Stored items:
BEGIN
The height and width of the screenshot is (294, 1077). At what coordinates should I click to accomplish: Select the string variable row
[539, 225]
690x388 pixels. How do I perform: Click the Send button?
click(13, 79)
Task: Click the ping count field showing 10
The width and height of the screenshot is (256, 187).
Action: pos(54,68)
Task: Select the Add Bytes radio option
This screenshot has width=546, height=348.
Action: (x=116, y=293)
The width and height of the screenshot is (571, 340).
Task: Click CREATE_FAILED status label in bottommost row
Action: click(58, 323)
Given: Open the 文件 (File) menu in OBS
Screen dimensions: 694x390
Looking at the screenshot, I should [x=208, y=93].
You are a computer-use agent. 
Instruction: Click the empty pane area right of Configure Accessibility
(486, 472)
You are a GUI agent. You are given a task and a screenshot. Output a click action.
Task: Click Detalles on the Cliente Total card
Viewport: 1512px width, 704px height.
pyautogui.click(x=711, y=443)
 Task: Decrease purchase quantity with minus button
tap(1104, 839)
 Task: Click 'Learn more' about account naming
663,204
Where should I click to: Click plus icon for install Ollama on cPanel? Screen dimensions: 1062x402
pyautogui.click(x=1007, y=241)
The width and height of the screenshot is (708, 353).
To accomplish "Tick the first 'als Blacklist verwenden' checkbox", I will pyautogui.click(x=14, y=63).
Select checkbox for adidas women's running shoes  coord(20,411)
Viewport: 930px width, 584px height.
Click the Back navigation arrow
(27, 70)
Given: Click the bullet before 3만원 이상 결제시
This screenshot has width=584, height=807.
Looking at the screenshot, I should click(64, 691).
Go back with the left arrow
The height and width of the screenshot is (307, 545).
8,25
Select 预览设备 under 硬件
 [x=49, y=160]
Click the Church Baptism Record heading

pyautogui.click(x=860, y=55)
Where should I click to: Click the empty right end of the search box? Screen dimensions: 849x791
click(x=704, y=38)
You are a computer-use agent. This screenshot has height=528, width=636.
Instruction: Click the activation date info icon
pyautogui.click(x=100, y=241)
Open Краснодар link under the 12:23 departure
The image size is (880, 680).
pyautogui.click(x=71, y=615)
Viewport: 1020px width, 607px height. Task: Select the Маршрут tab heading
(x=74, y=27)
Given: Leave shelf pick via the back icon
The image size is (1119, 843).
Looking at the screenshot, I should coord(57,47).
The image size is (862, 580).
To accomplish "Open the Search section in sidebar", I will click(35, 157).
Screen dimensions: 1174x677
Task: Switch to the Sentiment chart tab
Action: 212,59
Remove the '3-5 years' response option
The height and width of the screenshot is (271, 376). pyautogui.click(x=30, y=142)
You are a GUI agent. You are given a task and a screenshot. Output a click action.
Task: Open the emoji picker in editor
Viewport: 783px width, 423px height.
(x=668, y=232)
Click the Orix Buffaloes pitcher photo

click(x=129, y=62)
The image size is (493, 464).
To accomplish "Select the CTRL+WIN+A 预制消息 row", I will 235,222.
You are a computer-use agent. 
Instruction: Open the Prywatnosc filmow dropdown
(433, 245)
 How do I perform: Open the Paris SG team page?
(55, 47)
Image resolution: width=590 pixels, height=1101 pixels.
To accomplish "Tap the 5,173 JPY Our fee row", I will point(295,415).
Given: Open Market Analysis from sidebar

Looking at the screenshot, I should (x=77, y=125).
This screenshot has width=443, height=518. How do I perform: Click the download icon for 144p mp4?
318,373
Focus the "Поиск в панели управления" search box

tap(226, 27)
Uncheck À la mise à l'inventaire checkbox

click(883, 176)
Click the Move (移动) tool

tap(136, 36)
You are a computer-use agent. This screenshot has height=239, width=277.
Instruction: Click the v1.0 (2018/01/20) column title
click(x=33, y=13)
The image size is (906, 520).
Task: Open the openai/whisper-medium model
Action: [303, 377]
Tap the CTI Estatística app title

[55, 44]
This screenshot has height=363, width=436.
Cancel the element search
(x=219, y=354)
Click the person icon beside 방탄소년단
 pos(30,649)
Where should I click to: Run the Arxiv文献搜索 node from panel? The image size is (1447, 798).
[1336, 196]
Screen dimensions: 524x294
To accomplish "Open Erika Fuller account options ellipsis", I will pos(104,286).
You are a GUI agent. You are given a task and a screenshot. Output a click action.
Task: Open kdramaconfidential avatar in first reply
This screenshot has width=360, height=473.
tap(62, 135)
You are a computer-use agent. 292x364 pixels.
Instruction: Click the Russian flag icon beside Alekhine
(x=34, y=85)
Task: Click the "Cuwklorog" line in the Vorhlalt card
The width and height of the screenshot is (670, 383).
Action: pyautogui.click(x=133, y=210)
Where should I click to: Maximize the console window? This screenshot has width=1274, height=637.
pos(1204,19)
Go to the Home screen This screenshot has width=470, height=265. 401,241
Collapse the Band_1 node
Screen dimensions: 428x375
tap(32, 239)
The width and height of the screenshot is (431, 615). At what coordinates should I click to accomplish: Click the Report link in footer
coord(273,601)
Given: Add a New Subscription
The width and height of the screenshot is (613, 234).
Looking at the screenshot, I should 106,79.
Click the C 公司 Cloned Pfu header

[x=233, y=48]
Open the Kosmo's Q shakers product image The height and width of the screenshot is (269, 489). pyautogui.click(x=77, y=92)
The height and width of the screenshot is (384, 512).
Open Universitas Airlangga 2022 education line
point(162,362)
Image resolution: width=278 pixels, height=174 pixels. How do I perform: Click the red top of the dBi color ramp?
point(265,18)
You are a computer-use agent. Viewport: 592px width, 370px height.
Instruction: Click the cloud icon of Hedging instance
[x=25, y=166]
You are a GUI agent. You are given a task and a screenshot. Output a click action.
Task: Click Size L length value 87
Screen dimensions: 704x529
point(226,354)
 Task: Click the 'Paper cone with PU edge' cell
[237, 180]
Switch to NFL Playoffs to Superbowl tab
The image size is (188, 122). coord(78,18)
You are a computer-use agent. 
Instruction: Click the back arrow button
END
• **Exercise requirements**: If a line in the entries above has the word "card", copy it.

• **Output**:
Task: Click Detalles on the Cliente Total card
Task: Click the "Cuwklorog" line in the Vorhlalt card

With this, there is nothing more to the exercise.